→ **Problem details**
Reproduce each of the following rows verbatim, keeping every character and line break unchanged.

→ **Supplied information**
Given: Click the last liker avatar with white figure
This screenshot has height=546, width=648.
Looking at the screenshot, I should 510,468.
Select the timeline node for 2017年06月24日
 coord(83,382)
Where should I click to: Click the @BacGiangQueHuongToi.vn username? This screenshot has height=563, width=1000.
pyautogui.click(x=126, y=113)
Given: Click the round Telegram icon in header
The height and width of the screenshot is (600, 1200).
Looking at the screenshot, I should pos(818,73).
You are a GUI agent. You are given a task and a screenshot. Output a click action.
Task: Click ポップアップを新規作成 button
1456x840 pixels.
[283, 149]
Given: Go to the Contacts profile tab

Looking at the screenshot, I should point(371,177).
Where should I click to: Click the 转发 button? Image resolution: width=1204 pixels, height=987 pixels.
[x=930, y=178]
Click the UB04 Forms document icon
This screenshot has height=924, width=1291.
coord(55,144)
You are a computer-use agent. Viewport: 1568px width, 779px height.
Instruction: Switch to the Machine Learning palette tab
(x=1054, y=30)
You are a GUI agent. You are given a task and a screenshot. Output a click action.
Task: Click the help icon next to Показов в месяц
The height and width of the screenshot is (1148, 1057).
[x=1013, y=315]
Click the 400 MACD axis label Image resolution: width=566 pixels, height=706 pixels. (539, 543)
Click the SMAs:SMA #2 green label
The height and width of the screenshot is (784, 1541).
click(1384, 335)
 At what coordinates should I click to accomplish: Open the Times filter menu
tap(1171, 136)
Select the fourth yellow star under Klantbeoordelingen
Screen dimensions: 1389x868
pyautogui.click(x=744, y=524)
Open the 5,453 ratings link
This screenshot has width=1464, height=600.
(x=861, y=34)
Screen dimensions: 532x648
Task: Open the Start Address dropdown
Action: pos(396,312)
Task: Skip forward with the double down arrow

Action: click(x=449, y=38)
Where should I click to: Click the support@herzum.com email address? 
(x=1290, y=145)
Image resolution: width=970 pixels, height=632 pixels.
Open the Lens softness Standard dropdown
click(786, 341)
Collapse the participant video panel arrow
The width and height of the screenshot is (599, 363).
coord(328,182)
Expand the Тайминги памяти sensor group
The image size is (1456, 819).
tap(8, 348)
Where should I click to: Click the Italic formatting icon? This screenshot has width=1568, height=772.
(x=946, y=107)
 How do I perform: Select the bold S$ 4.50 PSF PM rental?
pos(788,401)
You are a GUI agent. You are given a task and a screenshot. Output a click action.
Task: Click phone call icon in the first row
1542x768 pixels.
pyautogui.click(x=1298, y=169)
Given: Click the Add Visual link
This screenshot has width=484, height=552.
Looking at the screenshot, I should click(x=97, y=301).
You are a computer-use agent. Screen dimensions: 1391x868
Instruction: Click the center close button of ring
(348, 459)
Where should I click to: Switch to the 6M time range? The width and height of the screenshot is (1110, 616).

→ **In response**
Given: Click the last liker avatar with white figure
This screenshot has height=546, width=648.
Looking at the screenshot, I should 510,468.
Select the timeline node for 2017年06月24日
 coord(83,382)
Where should I click to: Click the @BacGiangQueHuongToi.vn username? This screenshot has height=563, width=1000.
pyautogui.click(x=126, y=113)
Given: Click the round Telegram icon in header
The height and width of the screenshot is (600, 1200).
Looking at the screenshot, I should pos(818,73).
You are a GUI agent. You are given a task and a screenshot. Output a click action.
Task: Click ポップアップを新規作成 button
1456x840 pixels.
[283, 149]
Given: Go to the Contacts profile tab

Looking at the screenshot, I should point(371,177).
Where should I click to: Click the 转发 button? Image resolution: width=1204 pixels, height=987 pixels.
[x=930, y=178]
Click the UB04 Forms document icon
This screenshot has height=924, width=1291.
coord(55,144)
You are a computer-use agent. Viewport: 1568px width, 779px height.
Instruction: Switch to the Machine Learning palette tab
(x=1054, y=30)
You are a GUI agent. You are given a task and a screenshot. Output a click action.
Task: Click the help icon next to Показов в месяц
The height and width of the screenshot is (1148, 1057).
[x=1013, y=315]
Click the 400 MACD axis label Image resolution: width=566 pixels, height=706 pixels. (539, 543)
Click the SMAs:SMA #2 green label
The height and width of the screenshot is (784, 1541).
click(1384, 335)
 At what coordinates should I click to accomplish: Open the Times filter menu
tap(1171, 136)
Select the fourth yellow star under Klantbeoordelingen
Screen dimensions: 1389x868
pyautogui.click(x=744, y=524)
Open the 5,453 ratings link
This screenshot has width=1464, height=600.
(x=861, y=34)
Screen dimensions: 532x648
Task: Open the Start Address dropdown
Action: pos(396,312)
Task: Skip forward with the double down arrow

Action: click(x=449, y=38)
Where should I click to: Click the support@herzum.com email address? 
(x=1290, y=145)
Image resolution: width=970 pixels, height=632 pixels.
Open the Lens softness Standard dropdown
click(786, 341)
Collapse the participant video panel arrow
The width and height of the screenshot is (599, 363).
coord(328,182)
Expand the Тайминги памяти sensor group
The image size is (1456, 819).
tap(8, 348)
Where should I click to: Click the Italic formatting icon? This screenshot has width=1568, height=772.
(x=946, y=107)
 How do I perform: Select the bold S$ 4.50 PSF PM rental?
pos(788,401)
You are a GUI agent. You are given a task and a screenshot. Output a click action.
Task: Click phone call icon in the first row
1542x768 pixels.
pyautogui.click(x=1298, y=169)
Given: Click the Add Visual link
This screenshot has width=484, height=552.
Looking at the screenshot, I should click(x=97, y=301).
You are a computer-use agent. Screen dimensions: 1391x868
Instruction: Click the center close button of ring
(348, 459)
Where should I click to: Switch to the 6M time range? The width and height of the screenshot is (1110, 616).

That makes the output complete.